WOW. good job not reading the linked articles at all mr. pgsql fanboy, nice way to harvest mod ups.

We believe the users of MySQL Community Server expect

* early access to MySQL features under development
* that MySQL AB will listen to their input
* timely corrections to bug fixes they report
* help with enhancing MySQL for their particular needs
* channels to communicate with the rest of community for getting assistance
* an easier process for having contributions accepted in MySQL
* commitment to Open Source — including free, unrestricted availability of source code

and this is what we will continue to deliver.

We’re happy to note the growth in contributions flowing into MySQL and its ecosystem. To facilitate these, we have

* launched MySQL Forge (see
* established a Contribution License Agreement (see MySQL_Contributor_License_Agreement on Forge Wiki)
* supported a MySQL Community Camp (see
* started to Doxygen comment our code for easier understandability (see CommunityDoxygenProject on Forge Wiki)

mysql ab has been very good to the open source community and has no interest in changing that. they need a separate product for enterprise customers who don't want bleeding edge features, they want stability and consistent release cycles. this is nothing new: redhat/fedora, sun/opensolaris.

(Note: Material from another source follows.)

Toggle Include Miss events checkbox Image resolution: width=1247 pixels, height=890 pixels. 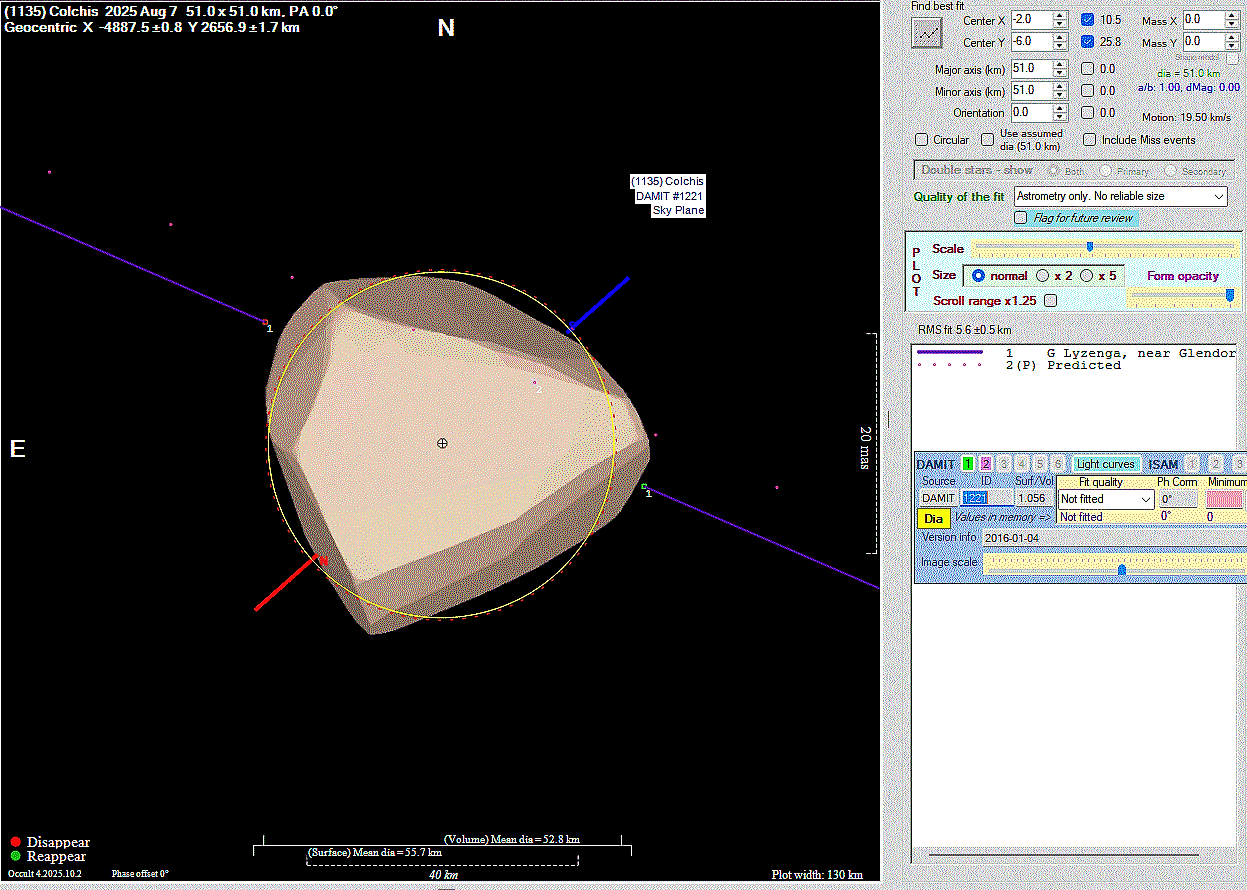click(1090, 140)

As part of our differentiation, we will do more frequent binary releases of the MySQL Enterprise Server software than of the MySQL Community Server. However, all of our database software is open source, so we will continue to make all releases available over our BitKeeper tree and as source code tarballs — even if the MySQL Enterprise Server binaries will not be available for public download but limited to our commercial customers and our core QA contributors.

Finally, we will continue to be active good citizens in the greater Free and Open Source Software world. We’re participating in the GPLv3 drafting process, we’re supporting the Free Software Foundation as FSF corporate patrons, and we’re supporting campaigns against the spread of software patents around the globe.